Lemrina resta acrrochée à lui un instant, comme un singe à son arbre.
-Comme vous le savez si bien, vous aviez frôlé la mort et êtes resté malade pendant près de deux mois. Ne pouvant pas supporter cette situation, je me disais que c’était de ma faute de n’avoir pas pu empêcher cela en régulant les émotions de votre frère. *Pleure*
-Ne vous en voulez pas Lemrina…Vous auriez dû m’en parler, et je vous aurai compris.
-Vous avez raison, j’ai été stupide ! *Pleure* Et au lieu de cela, je suis partie à Paris en vous abandonnant. Je ne pouvais plus supporter mes remords. Puis après votre rétablissement, j’ai reçu cette lettre venant de vous où vous regrettiez mon départ. Je m’en voulais, *Pleure* je m’en voulais de n’avoir pas pu rester à vos côtés ! Et pour cela, je décidai de renoncer à mes sentiments envers vous, mais je ne les enterrai pas complètement. Puis quelques années plus tard, j’ai appris votre mariage avec Sévinque, la mort de votre père, puis celle de Sévinque elle-même et de votre enfant avec… Vous souffriez forcément, mais je n’eus pas le courage de venir vers vous. Malgré tout, je vins quand même peu de temps après les funérailles de votre père ici pour essayer de vous revoir, mais vous étiez déjà parti pour Heidelberg.
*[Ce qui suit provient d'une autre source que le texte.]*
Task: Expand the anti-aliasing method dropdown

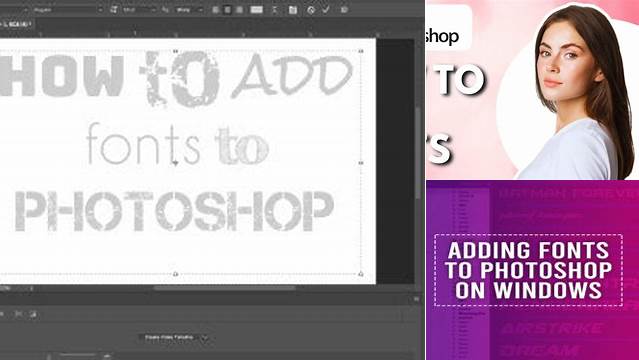Action: (189, 10)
Il y a près de trois mois, votre frère m’envoya une lettre m’annonçant votre retour prochain. Une fois de plus, je vins ici pour m’assurer qu’il ne fasse rien contre vous. Et mes intuitions étaient bonnes. Il me demanda de ne pas me montrer à vous je ne sais pour quelle raison… Mais au bout d’un mois, je ne supportai plus de vous voir à distance sans pouvoir vous approcher. Comme la fois où il vous avait convié à Klavar. Vous savez, votre frère a beaucoup changé, faites attention. Jusque-là je n’ai pas réussi à découvrir ce qu’il manigançait. Vous savez maintenant toute la vérité.
Orvate, qui l’écoutait avec une grande attention était sidéré par ce qu’il venait d’entendre. Il réalisait à cet instant tous les gestes et actes manqués que son frère avait à son égard, ses murmures occasionnels, sa colère injustifiée, tout s’expliquait, et les masques venaient de tomber.
-Vous ne savez pas à quel point ce que vous me dites me perturbe… Tout cela se passait sous mon nez sans je ne m’en aperçoive… Lemrina…
-Oui ? Demanda celle-ci en soulevant son minois vers celui-ci.
-Merci. Dit-il en déposant un baiser sur les lèvres de celle-ci.
Spontanément, elle sentit son corps contre celui d’Orvate. Il la serrait contre elle, et de plus
en plus, elle sentait son cœur battre. Après cette étreinte plutôt longue, il la lâcha délicatement avant de reposer sa tête contre le coussin à côté. Mais celle-ci, l’agrippa alors de plus belle.
-Non ! Je ne peux vous laisser partir à nouveau ! Je veux m’endormir dans vos bras ne serait-ce que cette nuit ! Réclama celle-ci tel un caprice d’enfant.
-Si vous le voulez, qu’il en soit ainsi… Se résigna Orvate, avant de laisser Lemrina s’emparer de son corps. Les nuits les plus belles sont les plus courtes, et celle-là fut fugace.